Les tumeurs du système nerveux central sont les tumeurs solides de l'enfant les plus fréquentes. Elles représentent près de 30% des tumeurs, juste avant les leucémies. Elles touchent plus de 3 000 enfants par an en Europe et environ 500 par an en France. Dans 60% des cas, la tumeur est un gliome de bas grade, c’est-à-dire qu’elle est bénigne. Généralement, elle se soigne bien mais il arrive qu’elle ne puisse pas être retirée complètement par la chirurgie et que les opérations complémentaires soient suivies de rechutes. C’est pourquoi, des chercheurs français ont essayé de conjuguer deux molécules, le dabrafenib et le trametinib, déjà utilisées avec succès dans d’autres types de cancer, pour soigner des malades. Ils ont présenté les résultats prometteurs de leur étude lors de l’American Society of Clinical Oncology (ASCO), qui s’est tenu virtuellement du 29 au 31 mai. Ce traitement serait à la fois efficace et bien toléré par les jeunes malades.
“L'une des difficultés avec ces tumeurs est qu'elles ne sont pas toujours opérables car elles sont diffuses et proches des voies optiques. Autre particularité, elles ont aussi tendance à alterner des cycles de rechute/rémission avec les schémas de chimiothérapie standard actuelles. De plus, la radiothérapie ne peut souvent pas être proposée aux jeunes enfants en raison des séquelles neurocognitives et endocrinologiques associées», explique la docteure Isabelle Aerts, oncopédiatre à l'institut Curie (Paris), qui a participé aux recherches.
Lors de ces dernières, la chercheuse et ses collègues ont administré du dabrafenib et du trametinib, deux molécules “dont l’association a déjà fait ses preuves chez l’adulte et contre d’autres types de cancers”, à 36 patients. Celles-ci ciblent respectivement deux enzymes impliquées dans les voies de signalisation de certaines cellules cancéreuses. Les sujets étaient âgés de moins de 18 ans (dix ans en moyenne) et étaient atteints de gliomes particuliers, qui expriment le gène BRAF (20% des cas de gliomes). On leur avait diagnostiqué la maladie quarante mois plus tôt en moyenne et ils avaient déjà été traités par chimiothérapie.
“La maladie a pu être stabilisée dans 89% des cas”
Après 14 mois de traitement en moyenne, “très peu d’effets indésirables majeurs ont été observés et la maladie a pu être stabilisée dans 89 % des cas”, explique aujourd’hui l’Institut Curie. Dans le détail, 26 enfants sont encore sous traitement, “et certains le sont maintenant depuis plus de 40 mois” , détaille la docteure Brigit Geoerger, oncopédiatre et responsable du laboratoire Développement des thérapeutiques innovantes pour les tumeurs pédiatriques à l'Institut Gustave-Roussy (Villejuif), qui a présenté les résultats de l’étude à l’ASCO.

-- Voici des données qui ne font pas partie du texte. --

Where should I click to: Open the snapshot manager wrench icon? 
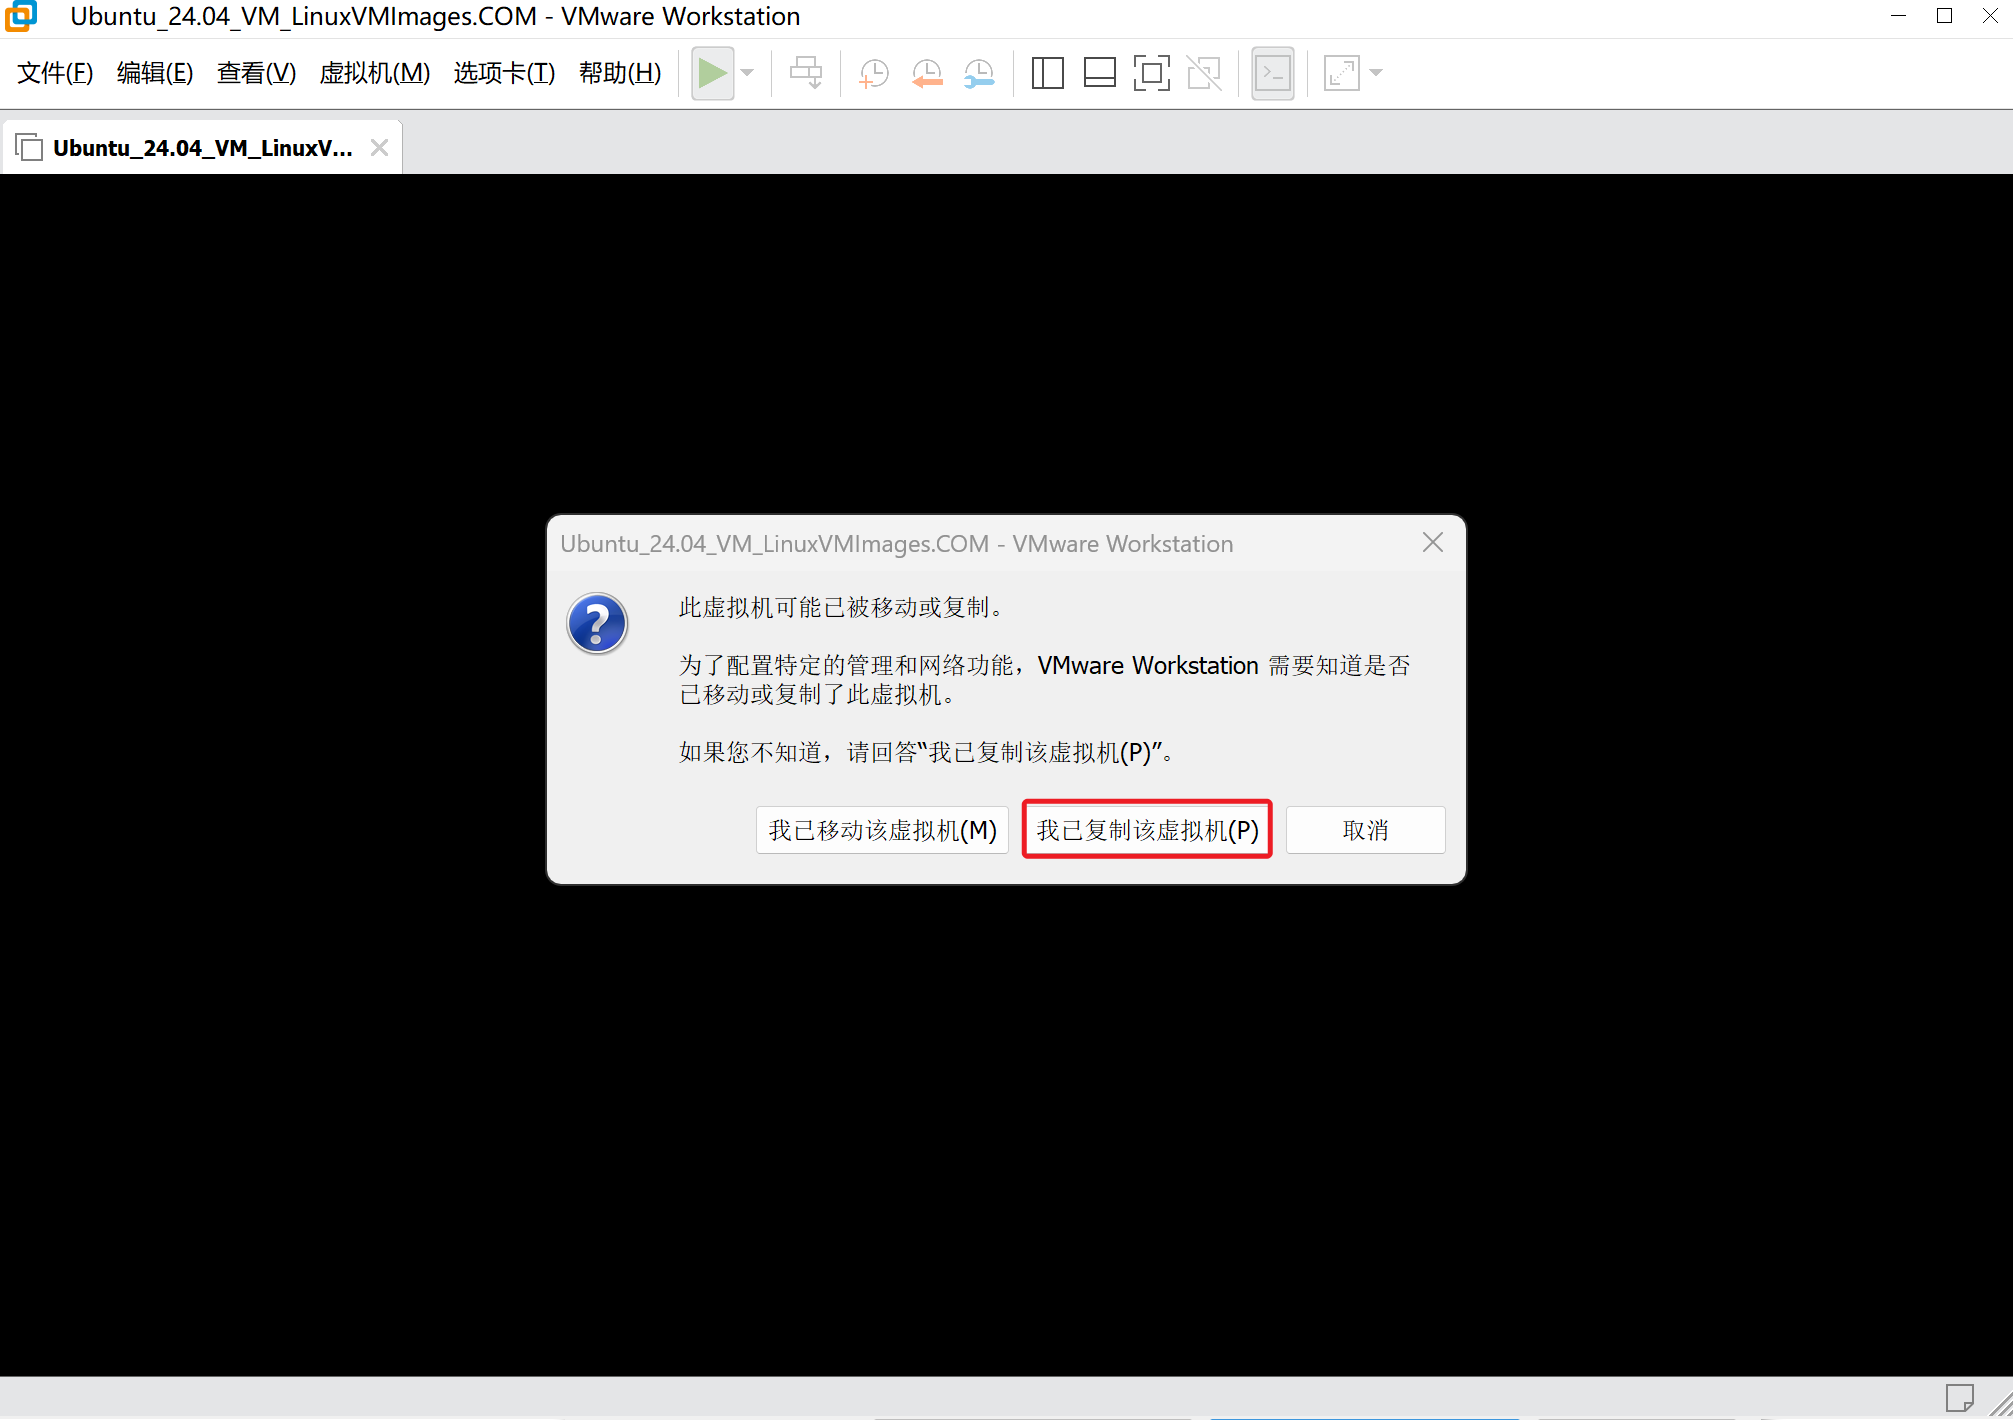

Les principaux effets secondaires observés ont été de la fièvre et des manifestations dermatologiques (peau sèche, éruptions cutanées…) mais sans gravité. “Ces molécules se révèlent étonnamment mieux tolérées en combinaison qu’en monothérapie”, poursuit la docteure Birgit Geoerger. Elles “se sont révélées parfaitement gérables”. “Reste à savoir combien de temps ce traitement pourra être maintenu et là, nous n'avons, pas encore la réponse”, renchérit la docteure Aerts.
Forts de ces résultats, les chercheurs vont désormais approfondir l’essai, en comparant sur un an le bénéfice de la combinaison dabrafenib-trametinib à la chimiothérapie classique chez une centaine d’enfants nouvellement diagnostiqués avec un gliome de bas grade. Les résultats de ces travaux devraient tomber d’ici environ deux ans.
Les enfants atteints d’un cancer du cerveau étant souvent touchés très jeunes, le délai entre les premiers signes et le diagnostic de tumeur du système nerveux central peut être très long (il prend en moyenne 20 semaines). Parmi les signes cliniques chez le bébé, on compte par exemple un retard de marche ou l’arrêt de celle-ci. La tumeur peut en outre faire grossir la tête d’un nourrisson malade. Des crises convulsives peuvent également survenir chez certains enfants mais, bien malheureusement, les signes les plus fréquents comme une grande fatigue, des céphalées (surtout le matin), des nausées ou encore des vomissements, sont non spécifiques.